The problem with this thread is that I’ve had to bite my tongue on a number of things people have posted, because I think they have changed their minds in the wrong direction. This thread could potentially devolve into dozens of spinoff threads. :smack:
I’ve heard this before, some thief got his job back because of the big bad union, when in actuality, the employer just didn’t have the goods on the guy and couldn’t prove the case so I was curious what happened. Just like when " murderers go free"
I used to not believe in white male privilege until I got older. I still don’t believe that it is as universal as many people claim but it is real for respectable looking, white men that are older than about 30. I know that I am not going to get ticketed, let alone threatened, by the police if I get stopped. All I have to do is say I am sorry and all is instantly forgiven. People listen to me at work when I say something and my opinion has weight that other people are expected to act on. I can walk into almost any building in the western hemisphere without being questioned even if I just want to use the bathroom or look around.
I forgot how unusual that was until I took my daughters to a high-security event this past weekend and they noticed that traffic literally stopped when I held up my hand to cross a busy street (this is the Boston area where such a response is not normal) and the police just waved us through every checkpoint. It wasn’t because we weren’t a threat.
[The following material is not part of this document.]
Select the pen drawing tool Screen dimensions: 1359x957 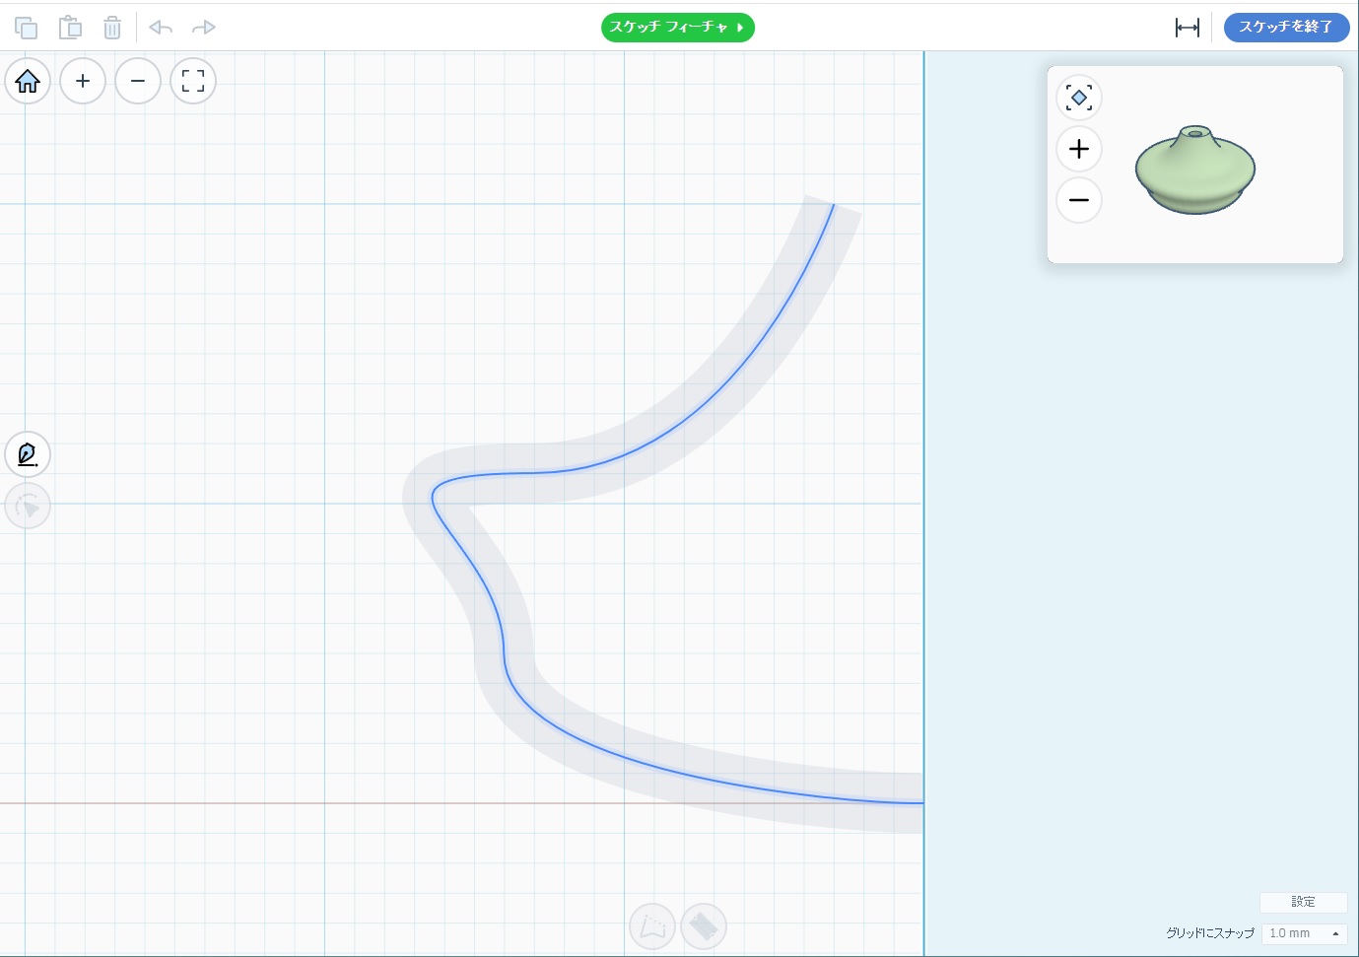pos(28,454)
Their mother is the master of being ticketed, detained and questioned even though though she is much less physically threatening than I am. I was a little embarrassed when I had to explain the reality to my daughters but they have to learn to live in the real world. I can walk around freely and do whatever I want without much regard besides basic common sense but they are going to have to be more diligent about their own safety and security to have a consistently good outcome.
Until about 10 years ago I’d been the textbook definition of the feared “Christian right” voter. Not only did I believe the entire dogma of evangelical Christianity, but I also bought hook, line and sinker into its political extension, the Republican Party.
These days I’m agnostic and libertarian.
I think this could lead down a spinoff rabbit hole, so I’ll leave this particular story where it is.
But, it might help to clarify my actual position a bit. I’m still in favor of labor unions, but with a more nuanced opinion now. I’ve changed my mind from “employers are always trying to exploit you, and unions are always right to challenge every labor-related decision the employer ever makes” to “maybe unions are a little too quick to protect really terrible employees.”
I’ve seen unions defend people who stole from their employer, a teacher who was habitually drunk while she taught an elementary class, another teacher who had an inappropriate relationship with an elementary school child (met with the kid in private, locked the doors to the classroom while he and the kid were alone, wrote letters to the kid and told the kid not to show the parents, drove the kid places alone in his car after class, etc). We’ve all seen unions protect cops who have ten times the average (or more!) the number of complaints filed against them by civilians.
I still think unions are very important, but I also think that they interfere with and disrupt the employee discipline and termination process so much for every single case, that supervisors just decide to live with terrible, toxic employees rather than try to fix the problem and fight the union. If unions would just stop doing that, my support would be much higher.